King Arthur dancing with Guinevere.

How To Tell If You Are In An Arthurian Romance

On December 7th, 2016 in Humor

You receive conflicting messages about how you should not judge people on their looks, but all the ugly people you meet are that way because they are terrible sinners.

You’ve overslept and everyone has already left for the hunt.

You have a tenuous grasp of object permanence and aren’t convinced that when someone changes the color of their shield they are still the same person.

Wells appear for you to drape yourself over whenever you need a good cry.

If you’re a women, your life’s greatest flaws center on your ability to have children. Really all of your attributes do.

You only set foot in the forest because you’ve lost your mind or society has shunned you, never just to have a nice walk.

You cry because you’re heart broken.

Women are literally prizes to be won at a tournament.

Dude.

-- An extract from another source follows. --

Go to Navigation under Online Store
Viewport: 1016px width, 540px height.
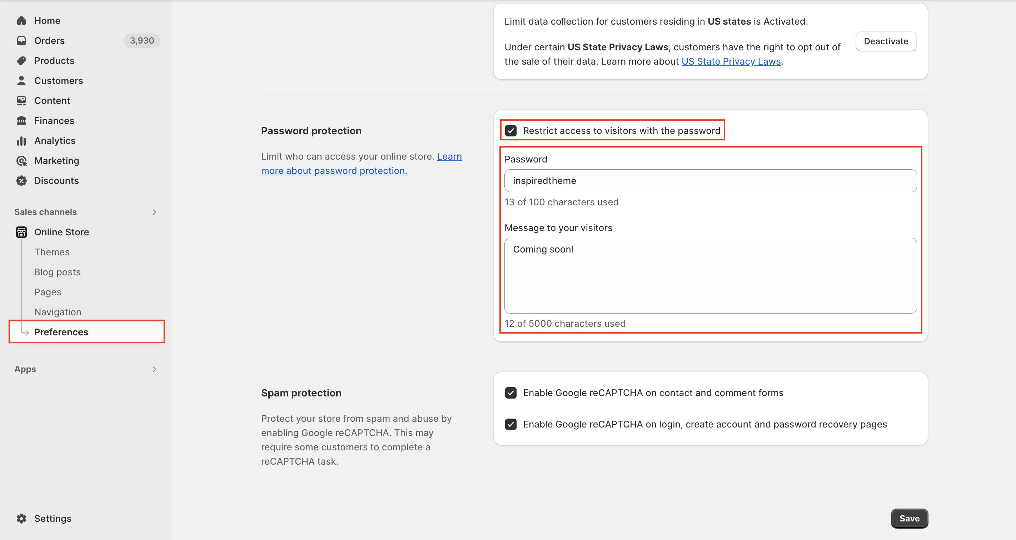click(x=58, y=312)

A table with no corners will blow. Your. Mind.

Everything object you come across is trying to kill you.

Gossip travels to everyone’s ears except the king’s at speeds that suggest it would be useful for quantum computing.

You receive conflicting advice about finding your true love above all else, but also being a dutiful Christian spouse.

You want to teach morality but you are unsure how to do it in a way that doesn’t involve tricker or decapitation by sword.

You loudly parrot your king’s campaign slogan “might is not right”. You stitch it into red cloth and adorn your head with it. You where it to an event predicated on who can jam a stick further into a persons abdomen.

Your king really likes to collect soveneir cups.

Someone you know has had their life ruined by a boar.